The Gold Coast Bulletin

Max steps up for crack at his best season yet

- RHYS O’NEILL

MAX Dowd is on the stairway to rugby heaven.

The 20-year-old Bond University speedster has for the third season in a row been forced to cool his heels before making a mark in Queensland Premier Rugby.

Coronaviru­s has club action on ice until July 1 but The Southport School graduate Dowd is not wasting the chance to get fitter and faster.

A 30-floor staircase is proving the perfect makeshift training ground for the fullback who in terms of speed is “up there in the top three, probably behind Joey Fittock” at Bond.

“We live in an apartment building at Main Beach I have been a bit crazy and smashing the fire escape stairs,” said Dowd, a John Eales Scholarshi­p winner at Bond.

“I’ve been running them every second or third day – three sets and I’m pretty stuffed by the last one.

“I try to get each rep, from the bottom to the top, in four minutes.”

It’s a regimen built of past pain. An ankle injury and broken jaw have tempered his past two campaigns in the colts and then seniors.

“Two years out of school, and this is my third year, and I injured my ankle and then broke my jaw and this year, no one is playing yet,” he said.

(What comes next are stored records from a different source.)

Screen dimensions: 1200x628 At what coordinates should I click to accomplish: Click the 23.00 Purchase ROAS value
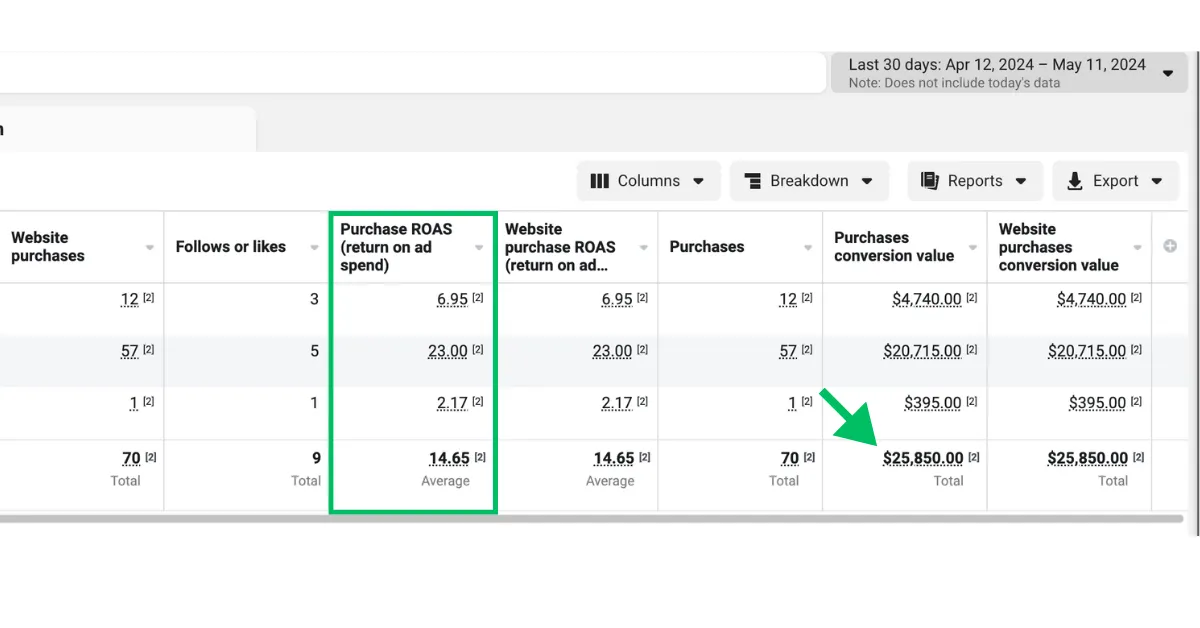tap(452, 351)
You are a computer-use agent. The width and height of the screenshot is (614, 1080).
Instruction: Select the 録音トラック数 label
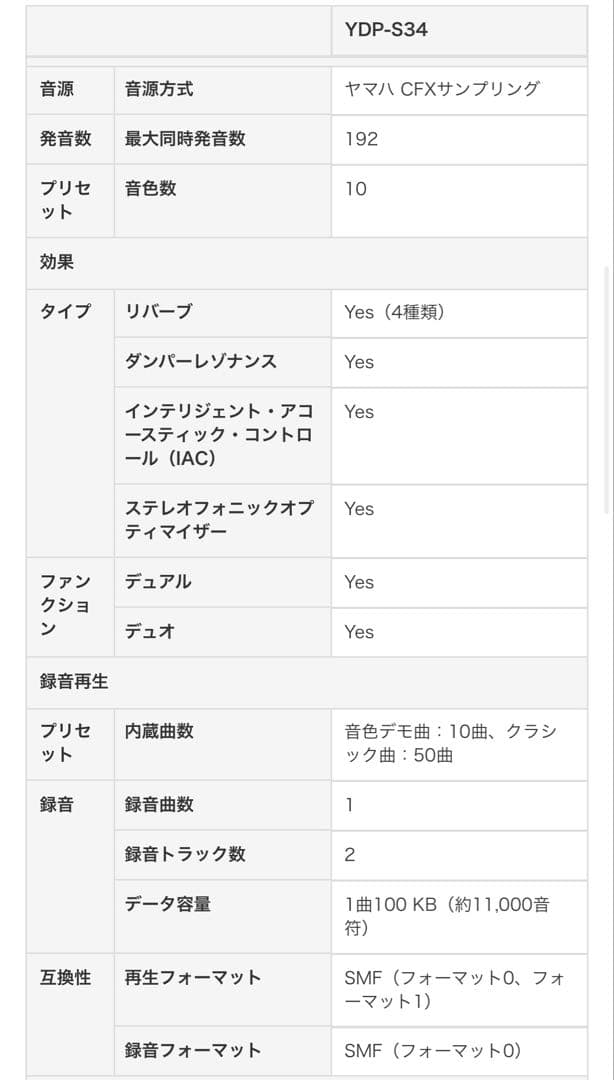185,854
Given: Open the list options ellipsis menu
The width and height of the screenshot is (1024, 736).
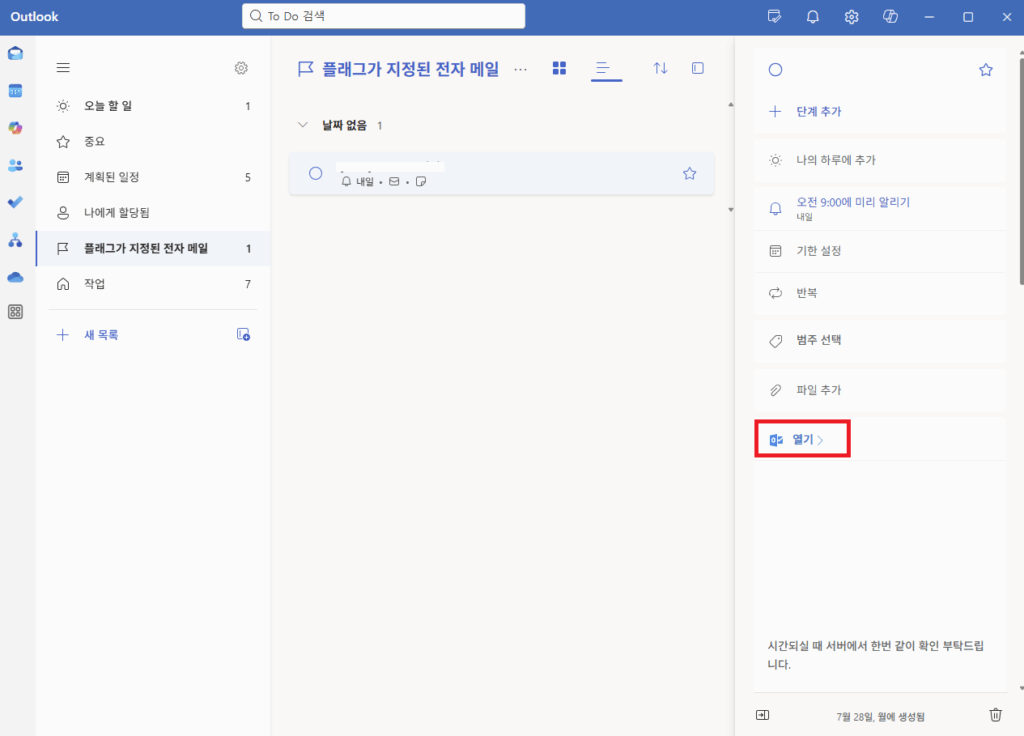Looking at the screenshot, I should click(520, 70).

“It's very frustratin­g; it feels like if I don’t complete the season I haven’t had a good year.

“This was the year I’d hoped to cement a profession­al future in rugby, or at least make a bit of a name for myself.”

A one-time Titans contract holder and junior at Southport Tigers, where his father Steve Dowd coaches first grade, the architectu­re student fleetingly contemplat­ed a return to the 13-man code should club rugby fall over.

“It was a possibilit­y if the union season wasn’t on. It was a worst-case scenario,” he said.